He called his longtime friend Joey Acciardo, a football coach at Johnston High School. Within a week Jarrod was sucking wind every morning at dawn doing wind sprints, steps, and gassers with the team. “Did I ask myself if I was making the right decision?” says Tillinghast. “Yeah. Every time that alarm went off.” After three weeks with Acciardo, Jarrod returned to the boxing gym. Working the floor and the treadmill. Sparring, lightly at first, one, two, three rounds. Two months in and Tillinghast had a familiar sensation: he felt, once again, like a fighter.
“A bunch of times he’d talked about coming back but never did it,” recalls his cousin DeRobbio. “This time was different. We were excited for him. He got into great shape. Would he be champ? Anything can happen. But he definitely had something left.”
Eventually Burchfield, Sr. got a call. “I told him get a good physical,” says the promoter. “If the doc says okay, I’ll get you a fight. No problem.” In the first week of May 2007, Tillinghast, in a brown suit and tie, addressed the media about his comeback fight, a card headlined by Manfredo Jr. “I feel like a big brother lost from his family getting reunited again,” said Jarrod. “I’m back. I’m gonna put a couple of years in before fighting for a championship myself.”
The following Friday, the Tillinghast faithful packed the Twin River Event Center in Lincoln, Rhode Island. Jarrod hoped that one fan in particular would be ringside. Jerry Tillinghast, Sr. On January 18, 2007, Jerry walked out of the John J. Moran Security Facility of the Massachusetts ACI (Adult Correctional Institutions) after nearly 30 years in prison. But that seat for the fight would remain empty. “I wanted to go but my parole officer said I couldn’t,” says Jerry. “I got mad. I asked ‘why not?’ He said it was the atmosphere. Not good for guys like me.”
Around 9pm, fans stood up as the lights dimmed. “Wel-come back!” blared out of the arena speakers. “Your dreams are your ticket out.” In his skull-and-crossbones shorts, Jarrod entered the ring to the theme of the hit ’70s TV sitcom “Welcome Back, Kotter.” The fight, however, would be far from a joke. His opponent, Jeffrey Osbourne, Jr. (4-4-1) of Davenport, Iowa, wasn’t some hillbilly pushover, but a guy who’d gone to war with five top prospects.
Within the first minute of the bout, Tillinghast’s comeback was in jeopardy. An Osbourne overhand right crushed Jarrod’s nose, spraying blood across his face. But by the second round, the hometown favorite had settled down. Eight-year layoff? Looked like eight months. Jarrod flashed firepower, danced around the ring, traded bombs with the relentless Osbourne. “This looks like a championship fight!” yelled TV announcer Vinny Pazienza. With the crowd standing for the entire fourth round, Jarrod unleashed a furious barrage of left hooks and right hands. Yet the Iowa middleweight wouldn’t go down; and as the final bell rang, the decision was in the hands of the judges. “After four rounds we have your decision,” proclaimed ring announcer John Vena. “Your winner and still-undefeated Jarrod Tillinghast!”

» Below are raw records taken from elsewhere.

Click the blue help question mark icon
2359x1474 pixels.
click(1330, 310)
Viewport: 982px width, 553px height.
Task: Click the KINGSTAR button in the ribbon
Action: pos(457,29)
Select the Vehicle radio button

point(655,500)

“It’s hard to describe how you feel at that moment,” says Jarrod, who jumped up and down then lifted Osbourne' hand in the air out of respect. “Hearing your name again like that? It’s electric. A high only a fighter knows.”
For Fight of the Night honors, Jarrod earned a $1K bonus. Anxious to maintain the momentum, Burchfield, Sr. put Tillinghast on a card the following month at Foxwoods Resort Casino in Connecticut. Again he electrified the fans, knocking Santiago Hillario unconscious in the first round with a brutal left hook.
It would be the last time Jarrod ever stepped in the ring to fight.